(WORK ORDER)
Only the lines from the one bearing "Expand the Signer dropdown showing FunWallet" through the end of the entries should be output, exactly as they stand, and pictures should be skipped.
● ● ● ● ● ● ●
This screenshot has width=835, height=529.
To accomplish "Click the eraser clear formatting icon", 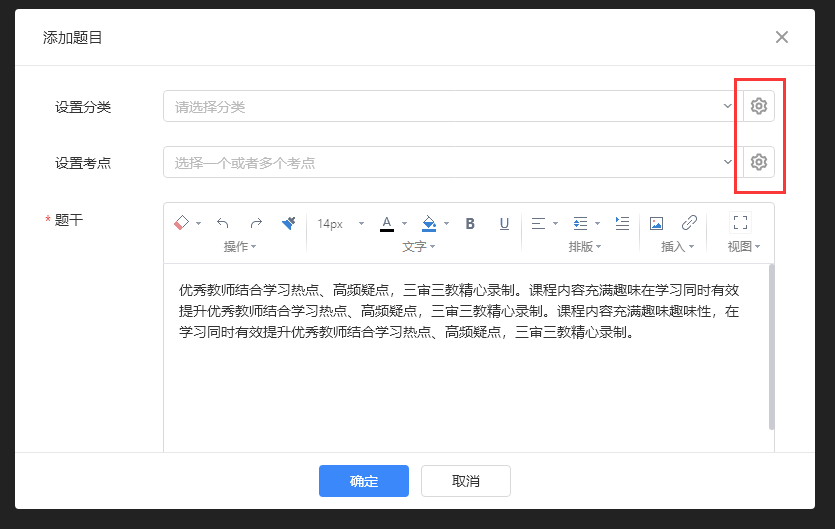I will pos(181,223).
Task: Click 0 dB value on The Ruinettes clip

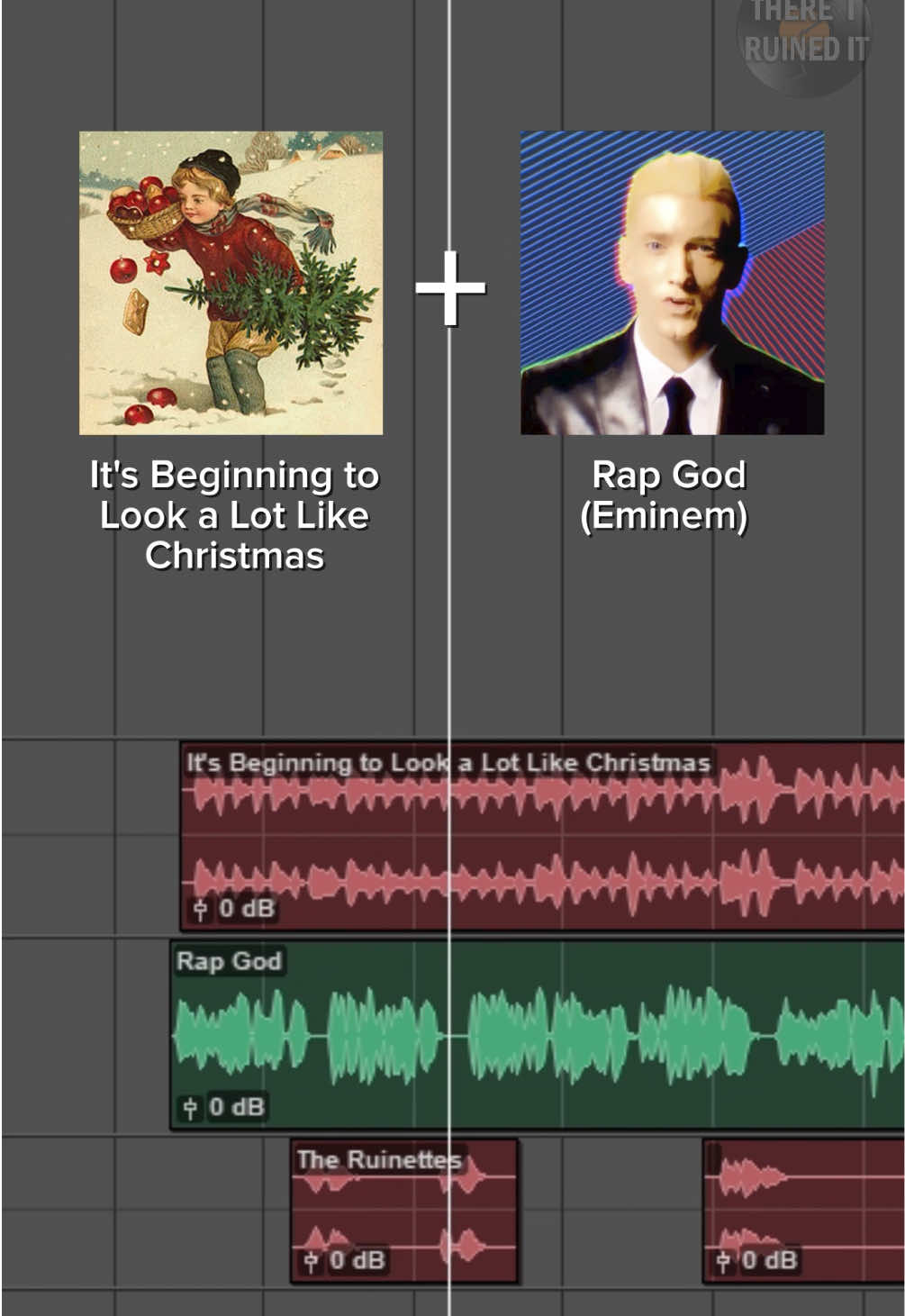Action: point(357,1261)

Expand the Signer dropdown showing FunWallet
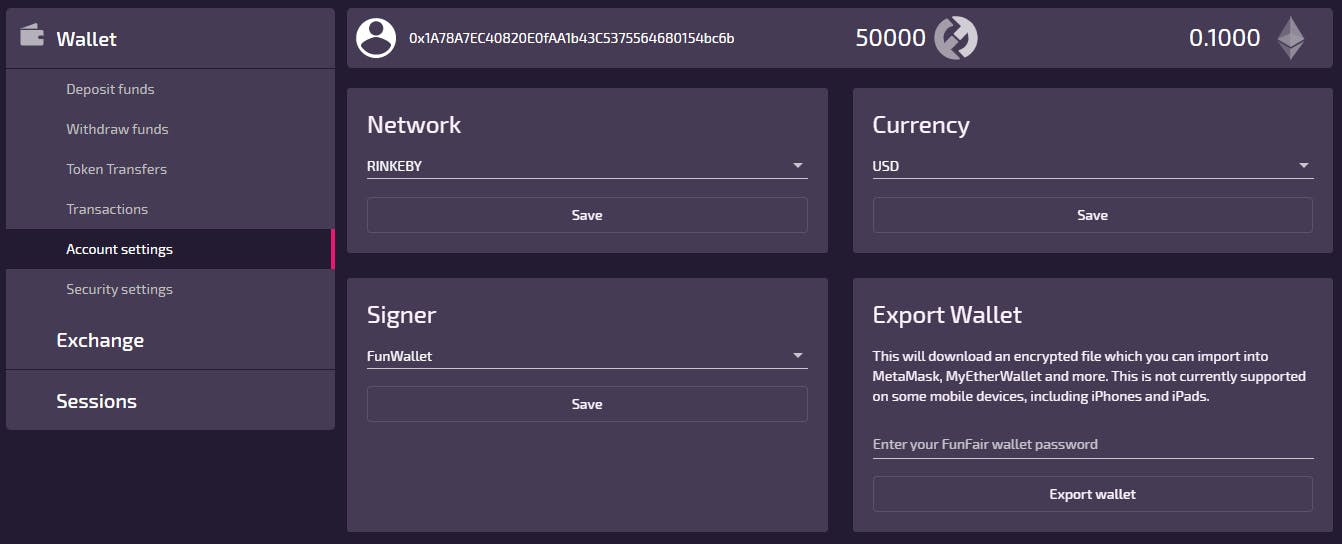587,356
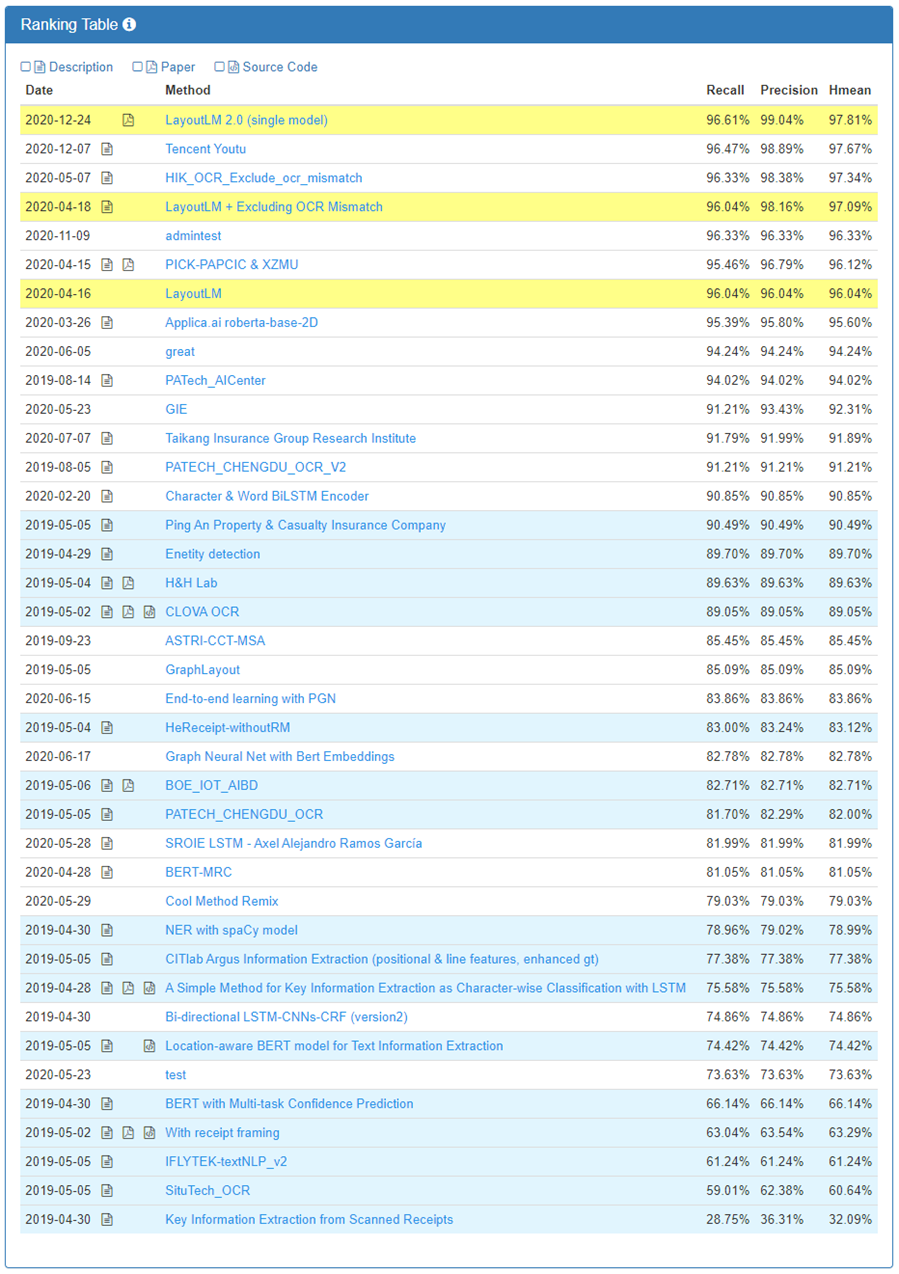Click the BERT-MRC method link
Viewport: 899px width, 1274px height.
(198, 872)
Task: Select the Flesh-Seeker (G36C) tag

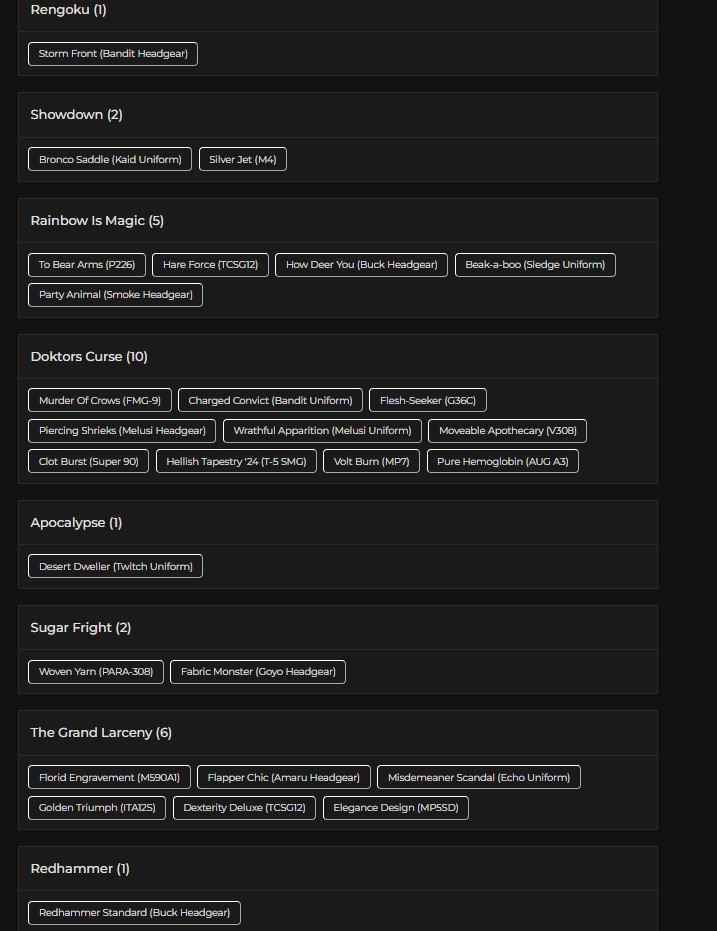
● ● ● ● ● ● ●
(THE ANSWER)
Expand the Signer dropdown showing FunWallet
587,356
Click the BERT-MRC method link
Viewport: 899px width, 1274px height.
(198, 872)
Task: Select the Flesh-Seeker (G36C) tag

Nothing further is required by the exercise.